At Chapter 40, Sabre unsuccessfully challenged Pete Dunne for the Progress World Championship. He then entered the Super Strong Style 16 defeating David Starr in the first round and Jack Sexsmith in the second round, before losing to Travis Banks in the semi-final. Sabre entered the Super Strong Style 16 2018, defeating Chuck Mambo in the first round, Starr in the second round, Keith Lee in the semi-final and Kassius Ohno in the final, thus winning the tournament for the first time in his career. At Chapter 77, Sabre was defeated by Walter, his former wXw tag team partner, for the Progress World Championship.

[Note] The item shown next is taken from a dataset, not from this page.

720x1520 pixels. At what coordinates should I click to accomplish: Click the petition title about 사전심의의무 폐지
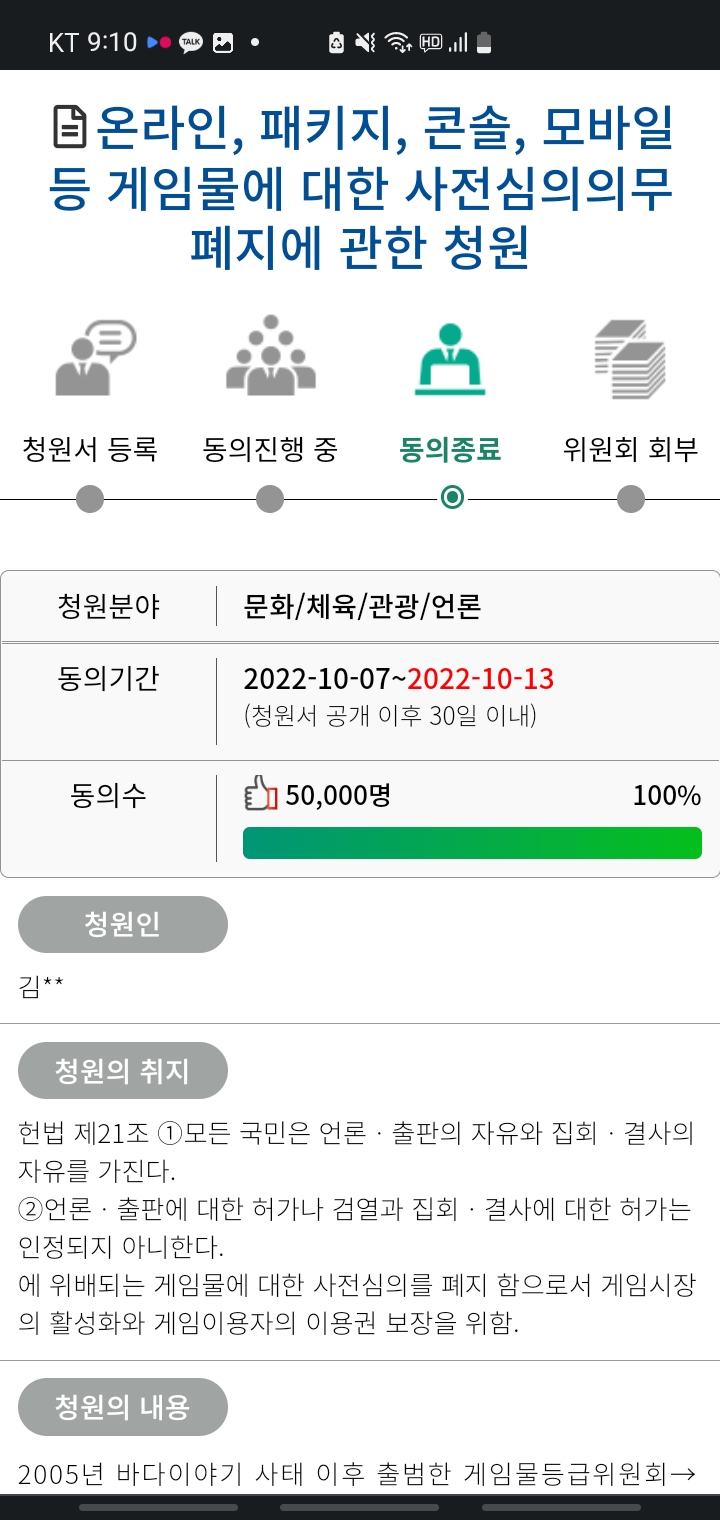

===Pro Wrestling Guerrilla (2014–2018)===
Sabre made his debut for Pro Wrestling Guerrilla (PWG) at the 2014 Battle of Los Angeles on night 1 teaming with Chuck Taylor and Kenny Omega and defeating Adam Cole and The Young Bucks (Matt and Nick Jackson).

In April 2015, he returned to the promotion, answering the challenge from PWG World Champion Roderick Strong in a title match at Don't Sweat the Technique in a losing effort. He then entered the 2015 Battle of Los Angeles which he eventually won.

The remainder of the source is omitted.